Communist Party MP Marta Semelová, who shocked many with her comments on the 1968 invasion of Czechoslovakia and the judicial murder of Milada Horáková in the 1950s, will not have to apologize for her words. A Prague district court dismissed the case against her on Wednesday, saying that the complaint was legally unsubstantiated.
Marta Semelová, one of the most outspoken members of the communist party, enjoyed her moment of triumph in court on Wednesday, smirking at her critics in the packed courtroom, many of whom were ordered out after calling out “shame” and otherwise protesting against the ruling. Semelová, who said in an interview on Czech Television that the 1968 invasion of Czechoslovakia had in reality been “international assistance” and who cast doubt over whether Milada Horáková’s confession in the 1950s show trial had been enforced, told Czech Television shortly after the verdict that she had expected no less.
“I stand fully by my words. I think this court case against me was completely absurd."
Although Semelová presented the case as an attack against freedom of speech, the judge made it quite clear that the law left him no other option but to dismiss the case. The complaint against Semelová was filed by lawyer and politician Michal Kincl, who said that the Communist MPs words had offended him as a citizen and raised fears of a possible return to power of a criminal regime. He asked for a written apology and that Semelová publicly withdraw her words.

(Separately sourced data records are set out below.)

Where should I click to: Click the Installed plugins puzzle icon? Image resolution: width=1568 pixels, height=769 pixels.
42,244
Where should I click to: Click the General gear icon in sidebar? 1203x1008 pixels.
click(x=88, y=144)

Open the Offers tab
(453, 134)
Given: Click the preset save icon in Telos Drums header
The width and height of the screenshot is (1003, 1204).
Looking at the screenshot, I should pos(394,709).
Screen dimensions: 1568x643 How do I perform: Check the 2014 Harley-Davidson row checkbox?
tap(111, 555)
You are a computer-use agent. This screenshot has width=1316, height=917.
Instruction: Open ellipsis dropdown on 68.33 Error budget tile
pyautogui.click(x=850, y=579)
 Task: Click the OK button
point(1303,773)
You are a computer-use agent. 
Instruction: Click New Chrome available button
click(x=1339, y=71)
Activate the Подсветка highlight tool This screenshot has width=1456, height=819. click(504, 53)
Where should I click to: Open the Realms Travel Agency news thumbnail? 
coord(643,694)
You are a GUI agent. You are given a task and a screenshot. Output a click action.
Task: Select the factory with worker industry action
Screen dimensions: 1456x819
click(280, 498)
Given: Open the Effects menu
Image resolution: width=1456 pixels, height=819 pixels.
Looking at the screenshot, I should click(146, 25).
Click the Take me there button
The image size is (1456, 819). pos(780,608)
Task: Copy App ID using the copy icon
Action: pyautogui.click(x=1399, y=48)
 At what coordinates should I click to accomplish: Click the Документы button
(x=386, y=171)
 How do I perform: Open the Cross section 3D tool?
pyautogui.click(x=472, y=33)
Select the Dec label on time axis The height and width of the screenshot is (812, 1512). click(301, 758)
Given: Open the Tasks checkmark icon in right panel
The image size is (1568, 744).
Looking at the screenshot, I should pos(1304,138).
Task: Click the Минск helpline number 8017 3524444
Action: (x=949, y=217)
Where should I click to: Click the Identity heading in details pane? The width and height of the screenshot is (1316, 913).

The judge said that although he wholeheartedly disagreed with the statements made by the MP, they could not be qualified as having damaged Kincl’s interests or infringed on his rights. He ended his speech by saying that the public could make its own conclusions on Semelová’s opinions.
“It is good that the defendant says these things out aloud so that we know what her views are and that she thereby reminds us of the times the return of which the complainant fears.”
Michal Kincl appealed the verdict almost immediately although he told journalists he understood the judge’s reasoning. He said he valued the fact that Judge Freibert had openly stated that he disagreed with Semelová’s views and had made it clear that the verdict should not be regarded as her moral victory.
This was also the line taken by commentators and legal experts who commented on the ruling in the media. Filip Melzer, an expert on civil law, told Czech Radio no other outcome could have been expected since by her words the Communist Party MP had neither damaged Mr. Kincl’s interests, nor his reputation.
An earlier complaint filed against Semelová in 2014 by the NGO ProtiAlt, which said that her comments propagated hatred and intolerance, was shelved by the police on the grounds that the statements did not qualify as a crime.